Work item: Among the entries below, determine how many lines contain the word "Remind" and state only that figure.

▼

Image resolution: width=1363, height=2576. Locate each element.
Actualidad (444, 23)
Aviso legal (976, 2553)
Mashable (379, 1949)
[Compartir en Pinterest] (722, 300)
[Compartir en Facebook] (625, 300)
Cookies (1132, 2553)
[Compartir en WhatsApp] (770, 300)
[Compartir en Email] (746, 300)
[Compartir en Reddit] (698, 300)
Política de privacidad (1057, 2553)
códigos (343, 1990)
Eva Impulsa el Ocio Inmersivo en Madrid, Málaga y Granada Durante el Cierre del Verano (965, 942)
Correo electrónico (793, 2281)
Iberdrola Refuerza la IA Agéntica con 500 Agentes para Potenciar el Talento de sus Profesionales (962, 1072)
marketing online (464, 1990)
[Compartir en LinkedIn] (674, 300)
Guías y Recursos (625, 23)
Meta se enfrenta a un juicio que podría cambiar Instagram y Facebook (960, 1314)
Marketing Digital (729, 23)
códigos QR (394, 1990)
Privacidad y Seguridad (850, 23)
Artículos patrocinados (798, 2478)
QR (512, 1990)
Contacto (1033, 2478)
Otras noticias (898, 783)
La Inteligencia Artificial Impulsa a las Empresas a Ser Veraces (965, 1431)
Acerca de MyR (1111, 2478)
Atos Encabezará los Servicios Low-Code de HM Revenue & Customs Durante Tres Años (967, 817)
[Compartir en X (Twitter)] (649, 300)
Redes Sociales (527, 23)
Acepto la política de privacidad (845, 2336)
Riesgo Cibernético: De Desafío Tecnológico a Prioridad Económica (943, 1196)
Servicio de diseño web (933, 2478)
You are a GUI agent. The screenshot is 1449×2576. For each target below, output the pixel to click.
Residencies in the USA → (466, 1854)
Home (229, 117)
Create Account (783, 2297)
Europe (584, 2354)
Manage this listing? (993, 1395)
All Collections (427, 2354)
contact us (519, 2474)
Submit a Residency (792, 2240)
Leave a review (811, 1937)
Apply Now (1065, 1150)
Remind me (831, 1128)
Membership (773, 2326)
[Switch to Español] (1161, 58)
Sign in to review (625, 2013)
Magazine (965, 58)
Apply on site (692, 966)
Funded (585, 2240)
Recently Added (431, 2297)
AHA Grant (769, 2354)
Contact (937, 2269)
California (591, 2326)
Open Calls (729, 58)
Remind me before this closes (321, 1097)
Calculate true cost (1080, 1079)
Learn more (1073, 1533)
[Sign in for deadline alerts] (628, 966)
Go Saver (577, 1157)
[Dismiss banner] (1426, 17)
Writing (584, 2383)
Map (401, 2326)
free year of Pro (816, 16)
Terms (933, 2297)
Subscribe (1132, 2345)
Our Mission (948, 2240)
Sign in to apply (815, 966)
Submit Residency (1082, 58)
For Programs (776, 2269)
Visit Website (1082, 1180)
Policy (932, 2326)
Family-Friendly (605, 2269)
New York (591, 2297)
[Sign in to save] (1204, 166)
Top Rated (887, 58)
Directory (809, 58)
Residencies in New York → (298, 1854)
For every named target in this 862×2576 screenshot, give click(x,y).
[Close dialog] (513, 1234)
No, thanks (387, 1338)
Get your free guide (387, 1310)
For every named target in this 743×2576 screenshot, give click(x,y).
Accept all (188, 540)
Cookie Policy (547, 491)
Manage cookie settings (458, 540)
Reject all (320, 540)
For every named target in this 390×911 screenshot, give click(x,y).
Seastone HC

▲

The answer: 2